Glasgow has removed 35 nursery teachers but Ms Hyslop promised to restore the place of pre-school teachers as part of a revitalised early years strategy. The party wants to double the entitlement to nursery education and care for three and four-year-olds.
The party also plans to cut class sizes in P1-P3 to 18, although it will be left to teachers to decide the most appropriate figure.
Unveiling a consultation document on education in Edinburgh, Ms Hyslop promised to launch a review of school hours shortly after taking over the education hotseat but said there was no "radical rip up and change agenda".
Many aspects of Scottish education were working well and the SNP would build on that. A key theme would be "elective afternoons" to help schools function more effectively and create space for extra-curricular activities. This would dovetail with a focus on health and sport.
Ms Hyslop said that schools in the Lothians already shut at lunchtimes on Fridays and parents would appreciate more organised activities.
In line with that, the SNP is also proposing a guarantee of one week of outdoor education for all pupils and two hours of physical education a week. A further addition is the piloting of free school meals in primary.
Scottish pupils, Ms Hyslop said, spent more time in school than counterparts elsewhere in the western world - 1,000 hours against the average of 750 - but questions remained about the use of that time.

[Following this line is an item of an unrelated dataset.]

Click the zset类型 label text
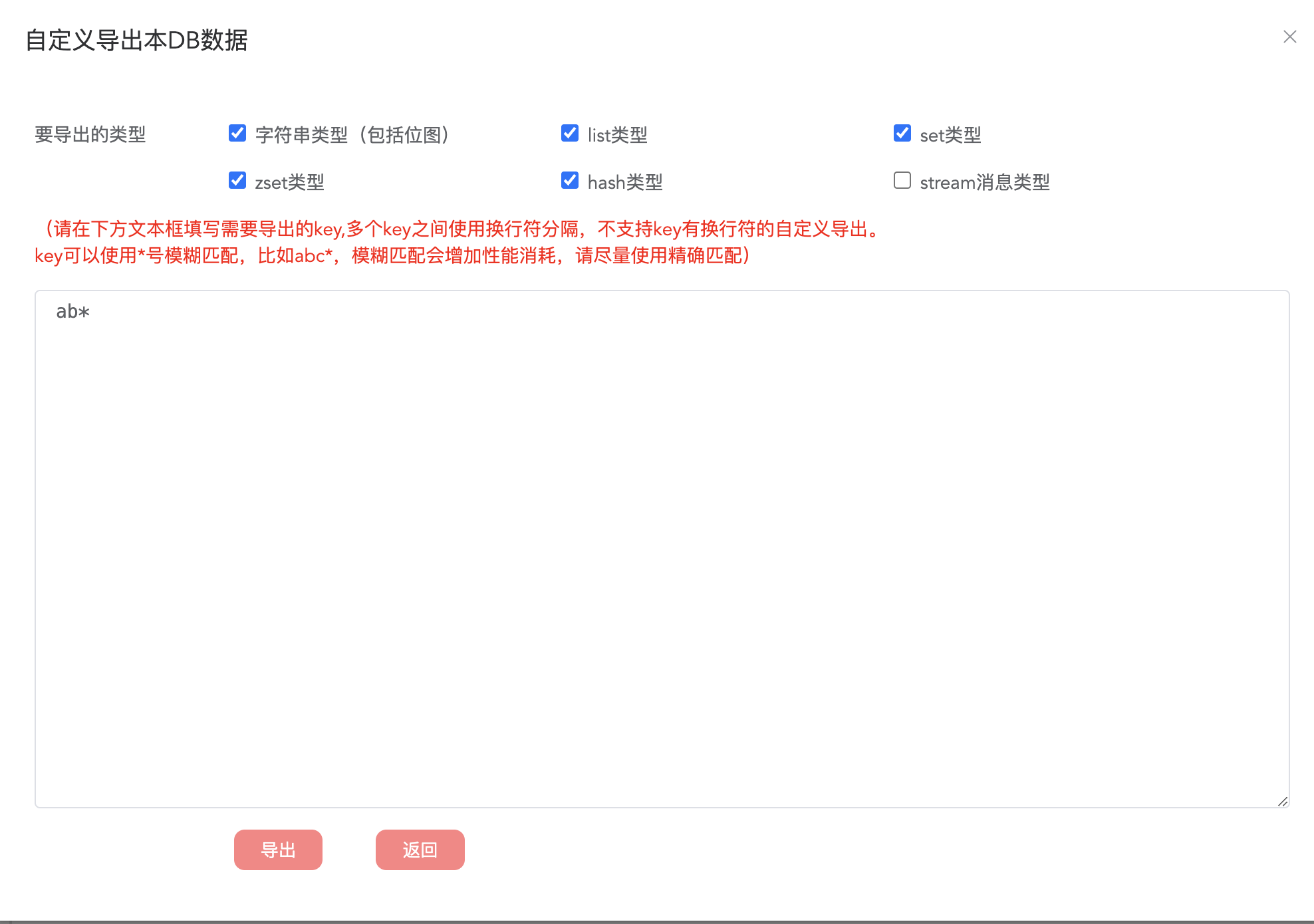The height and width of the screenshot is (924, 1314). 289,182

In secondary, much of it was wasted moving between classrooms.
More controversially, the SNP is sticking with its belief in a baccalaureate for senior students, although Ms Hyslop maintained this was more about repackaging existing Higher Still courses.
On the international front, the party is backing more language teaching earlier in primaries, "rather than a short, fast focus in early secondary".

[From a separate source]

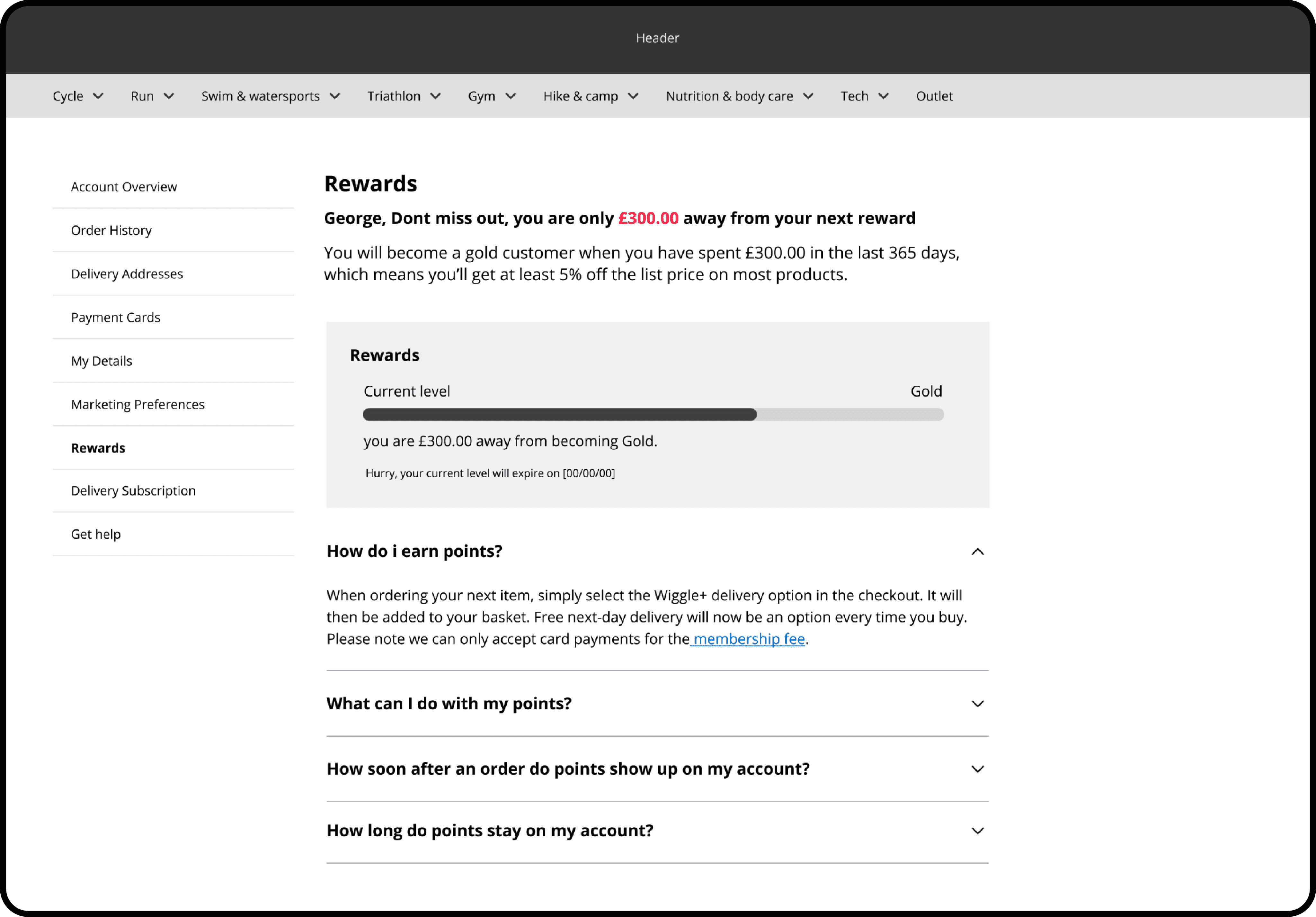Image resolution: width=1316 pixels, height=917 pixels.
Task: Expand 'How soon after an order' question
Action: click(977, 769)
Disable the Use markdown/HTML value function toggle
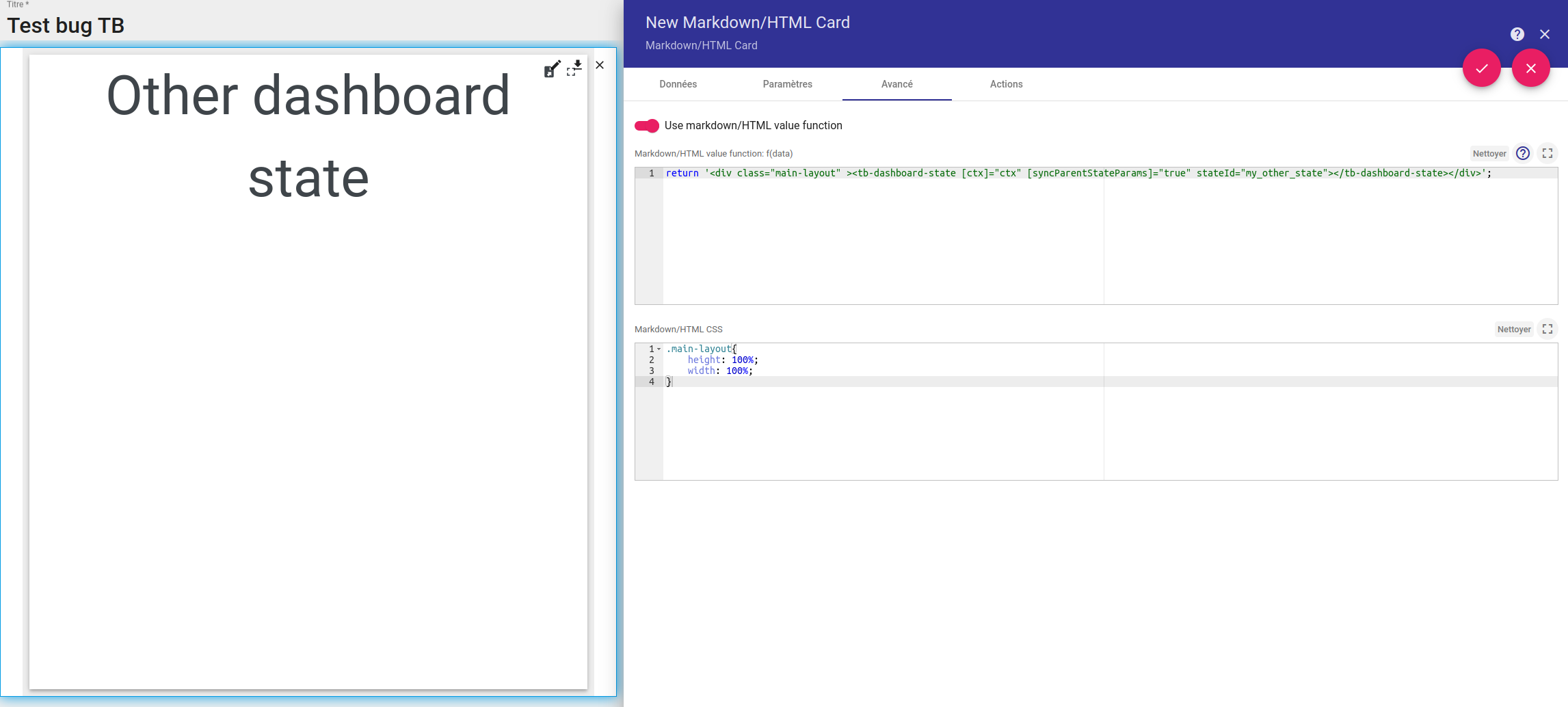The height and width of the screenshot is (707, 1568). pyautogui.click(x=647, y=126)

The SNP also supports the current Scottish Executive position on specialist schools but wants to extend the policy by encouraging all secondaries to develop at least one specialism.
In a "hedge the bets" policy, the party would back a review of mainstreaming and inclusion to ensure children with special needs have an appropriate choice. "Some pupils can be as isolated in a mainstream class as a special school," Ms Hyslop said.
A spokesperson for the Scottish Labour Party said: "Typically this offers nothing new from the SNP and the simple fact remains that their policy of independence would mean real cuts in core public services such as education."
Lord James Douglas-Hamilton, Scottish Conservative education spokesman, criticised the plans to encourage every school to specialise in a particular subject area.
Lord James said: "We have long called for specialist schools. But how can you have an effective specialist school if parents and pupils don't have some choice in which one they attend? Why should a budding scientist be forced to go to a language school?"